■ Document
HACSG London office spokes man Nick Giovannelli, says in an ideal world everyone would be living on a farm, eating organic meat and vegetables, and drinking spring water. But such a world is not the reality. Many young mothers don’t even know how to cook.

Giovannelli says hyperactivity in children is a growing issue with an estimated 600,000 school children suffering from the problem.

“More and more children are chemically sensitive. Although we would prefer children to eat homecooked food, it is preferable they eat products such as the Sainsbury’s range, which has been developed with reduced additives.”

The Tesco range, to be known as “Kids @ Tesco”, will feature about 20 products, mainly ready-made meals aimed at parents who want to give their child a balanced meal.

A spokesman for Tesco says the range was brought about by customers wanting to give their children a balanced meal but not having the time. This is a healthier alternative to a takeaway, he says.

Tesco has added vegetables to the meals, so that children will eat the correct diet, while maybe not realising it.

But not everyone approves of these packaged products. Mary Whiting, food writer and co-author of the Nursery Food Book, sees it as yet another deliberate act by the food industry to “de-skill women” in the kitchen and create a culture where people don’t know how to cook even the simplest of meals.

“There is very little profit in raw ingredients.” She says the price charged for potatoes as a raw product is minimal compared with the prices charged when a process, such as making crisps, is applied.

The food industry has created this market itself she says. It started years ago when processed baby food hit the shelves.

“The food industry invented baby food and now it’s trying to invent toddler and children’s food. These products cannot be freshly made. The level of vitamin C has to be low, the fibre is low – they will not be made from high-quality products.

“The industry is training the young palette from an early age to accept processed commercial food. I grew up on home-cooked food and I can taste, even smell commercial food,” she says.

Whiting says by starting children on processed foods at such a young age the food industry is making sure the taste is acceptable as they grow older.

■ Dataset extract
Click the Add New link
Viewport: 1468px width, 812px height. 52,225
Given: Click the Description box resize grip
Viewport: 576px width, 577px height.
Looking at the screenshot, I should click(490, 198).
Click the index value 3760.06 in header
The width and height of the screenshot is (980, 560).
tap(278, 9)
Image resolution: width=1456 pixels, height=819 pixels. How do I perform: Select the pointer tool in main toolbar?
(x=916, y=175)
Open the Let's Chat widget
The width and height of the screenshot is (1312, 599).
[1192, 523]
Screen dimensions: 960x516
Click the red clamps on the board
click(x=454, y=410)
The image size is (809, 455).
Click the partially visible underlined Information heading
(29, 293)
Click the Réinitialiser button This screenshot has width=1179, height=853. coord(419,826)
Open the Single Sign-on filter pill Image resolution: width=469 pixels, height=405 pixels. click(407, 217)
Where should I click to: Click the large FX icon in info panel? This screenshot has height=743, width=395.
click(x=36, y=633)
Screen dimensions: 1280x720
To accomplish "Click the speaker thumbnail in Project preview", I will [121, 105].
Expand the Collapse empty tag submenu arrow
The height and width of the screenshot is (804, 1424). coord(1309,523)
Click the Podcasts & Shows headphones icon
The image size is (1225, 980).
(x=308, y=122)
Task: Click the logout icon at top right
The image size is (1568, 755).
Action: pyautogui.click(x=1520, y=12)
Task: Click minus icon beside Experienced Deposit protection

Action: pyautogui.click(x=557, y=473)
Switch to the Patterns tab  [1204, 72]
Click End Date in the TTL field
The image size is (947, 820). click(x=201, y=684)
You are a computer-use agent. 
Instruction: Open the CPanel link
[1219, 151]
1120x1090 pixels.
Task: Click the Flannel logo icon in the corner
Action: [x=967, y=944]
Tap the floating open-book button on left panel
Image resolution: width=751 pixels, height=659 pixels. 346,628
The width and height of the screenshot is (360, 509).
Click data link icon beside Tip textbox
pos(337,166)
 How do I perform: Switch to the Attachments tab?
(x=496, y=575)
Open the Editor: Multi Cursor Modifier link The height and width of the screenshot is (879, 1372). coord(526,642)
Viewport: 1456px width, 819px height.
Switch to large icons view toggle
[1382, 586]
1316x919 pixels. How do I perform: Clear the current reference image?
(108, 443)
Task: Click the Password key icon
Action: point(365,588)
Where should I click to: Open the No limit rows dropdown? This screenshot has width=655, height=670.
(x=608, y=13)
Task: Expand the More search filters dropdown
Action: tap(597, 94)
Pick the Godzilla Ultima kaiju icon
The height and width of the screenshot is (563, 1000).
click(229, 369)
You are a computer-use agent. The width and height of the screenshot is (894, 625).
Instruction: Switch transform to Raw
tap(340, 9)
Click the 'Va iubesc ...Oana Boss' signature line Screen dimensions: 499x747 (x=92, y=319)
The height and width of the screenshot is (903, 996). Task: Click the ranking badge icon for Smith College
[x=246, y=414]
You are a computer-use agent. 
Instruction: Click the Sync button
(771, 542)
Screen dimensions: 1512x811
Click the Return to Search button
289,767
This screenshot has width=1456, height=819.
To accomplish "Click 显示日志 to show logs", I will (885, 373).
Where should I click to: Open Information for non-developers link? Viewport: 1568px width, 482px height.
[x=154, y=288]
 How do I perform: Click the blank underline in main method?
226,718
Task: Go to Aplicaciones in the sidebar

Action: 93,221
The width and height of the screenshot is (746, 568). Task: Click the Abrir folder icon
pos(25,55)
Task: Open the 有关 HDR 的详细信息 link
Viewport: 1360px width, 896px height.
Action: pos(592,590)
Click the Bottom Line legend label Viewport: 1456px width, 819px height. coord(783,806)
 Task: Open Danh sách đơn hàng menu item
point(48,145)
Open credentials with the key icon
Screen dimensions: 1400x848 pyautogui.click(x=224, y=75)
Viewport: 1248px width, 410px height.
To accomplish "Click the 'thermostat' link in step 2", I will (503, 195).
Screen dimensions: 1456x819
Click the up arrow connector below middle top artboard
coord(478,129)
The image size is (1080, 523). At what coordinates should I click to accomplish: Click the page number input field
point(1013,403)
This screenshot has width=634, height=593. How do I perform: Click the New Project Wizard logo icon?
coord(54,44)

■ Stated goal A
In the article on children's food ranges, shorten the paragraph beginning "But not everyone approves" while keeping its main facts.
■ Stated goal B
According to the article on children's food ranges, about how many school children are estimated to suffer from hyperactivity?

■ Expected answer A
Mary Whiting, food writer and co-author of the Nursery Food Book, opposes these packaged products. She calls them another deliberate move by the food industry to "de-skill women" in the kitchen and to create a culture where people can't cook even the simplest meals.

■ Expected answer B
An estimated 600,000.